Set down, exactly and with nothing added, the lines running from the one that holds "Open SlowSTO indicator settings gear" to the final line of the records. Pictures stay out of the copy.
· · · ·
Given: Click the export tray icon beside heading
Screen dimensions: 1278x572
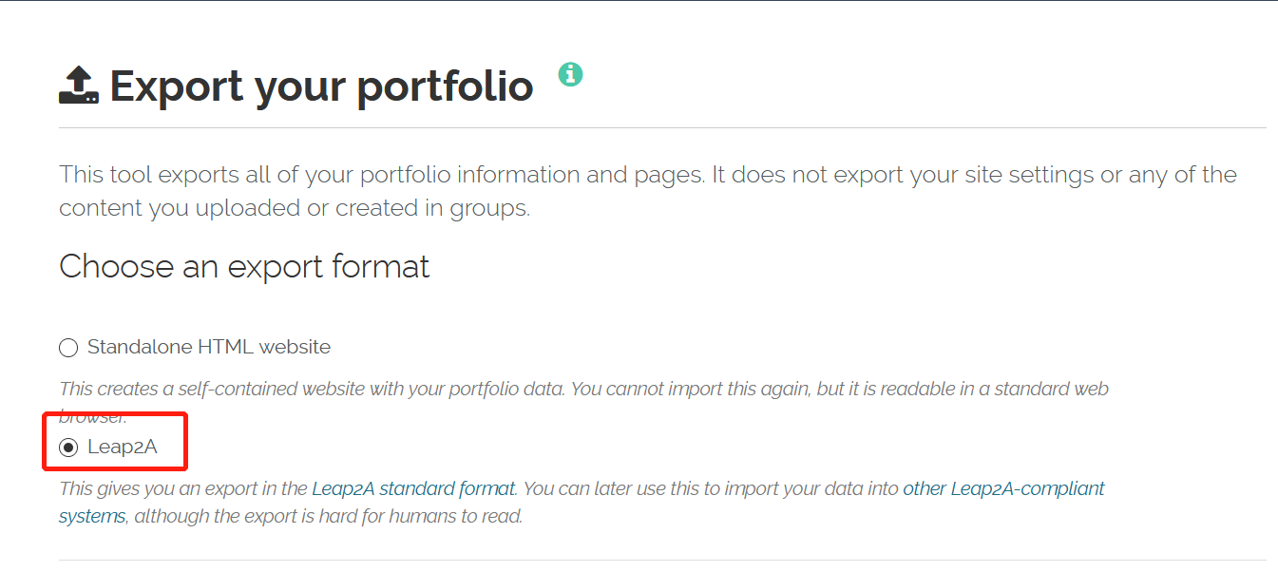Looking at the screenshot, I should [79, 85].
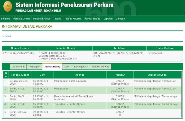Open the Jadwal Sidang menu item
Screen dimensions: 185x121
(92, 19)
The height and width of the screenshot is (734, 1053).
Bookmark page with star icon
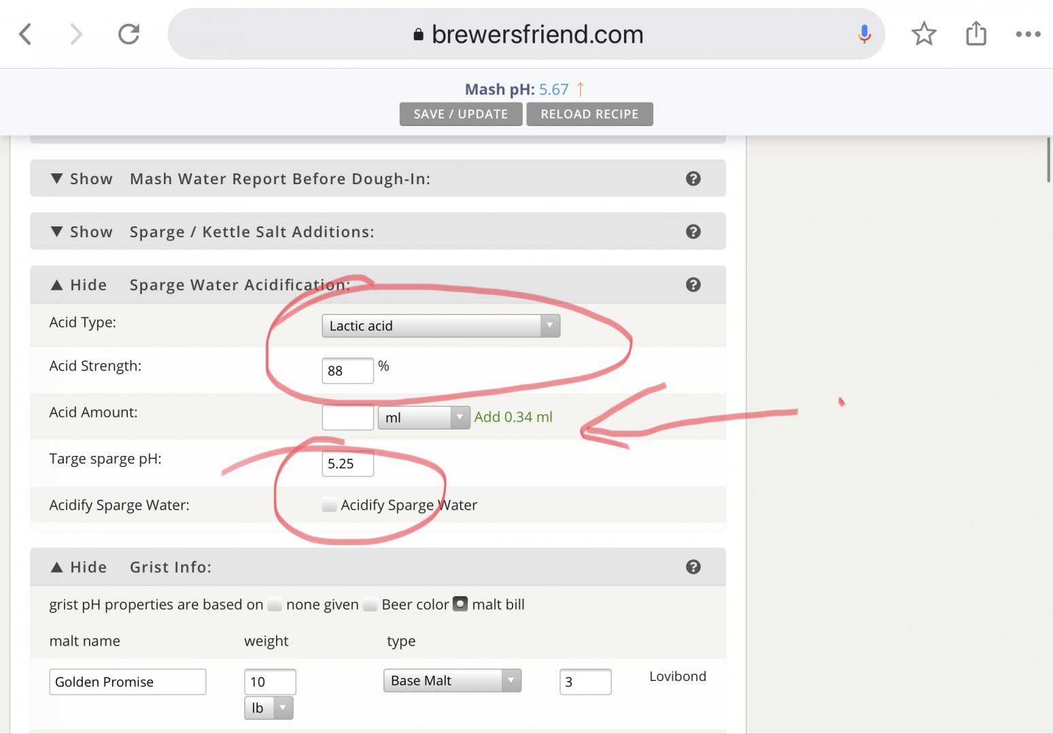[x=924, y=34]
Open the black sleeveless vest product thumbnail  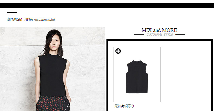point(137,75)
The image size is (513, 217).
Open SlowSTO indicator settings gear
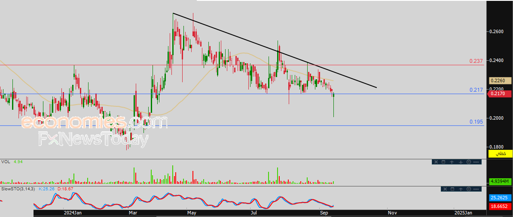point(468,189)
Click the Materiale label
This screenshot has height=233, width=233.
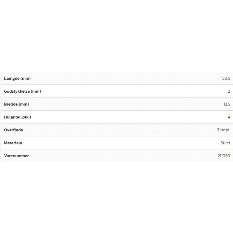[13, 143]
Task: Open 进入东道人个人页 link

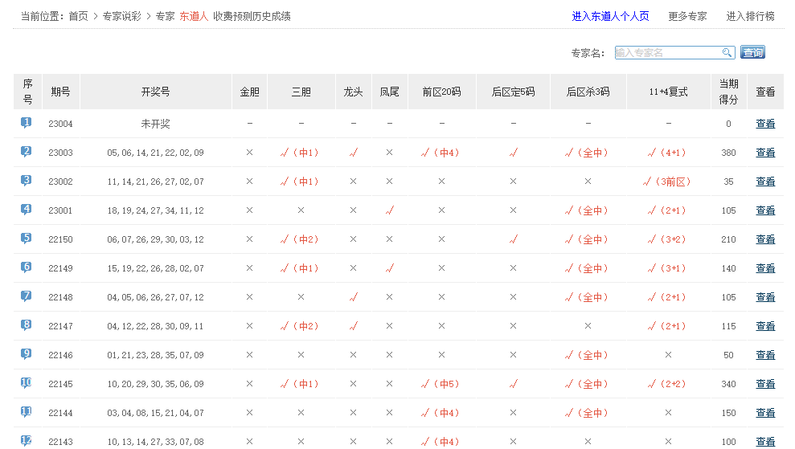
· · · ·
**Answer section**
Open SlowSTO indicator settings gear
point(468,189)
Click the Materiale label
This screenshot has height=233, width=233.
[13, 143]
Task: Open 进入东道人个人页 link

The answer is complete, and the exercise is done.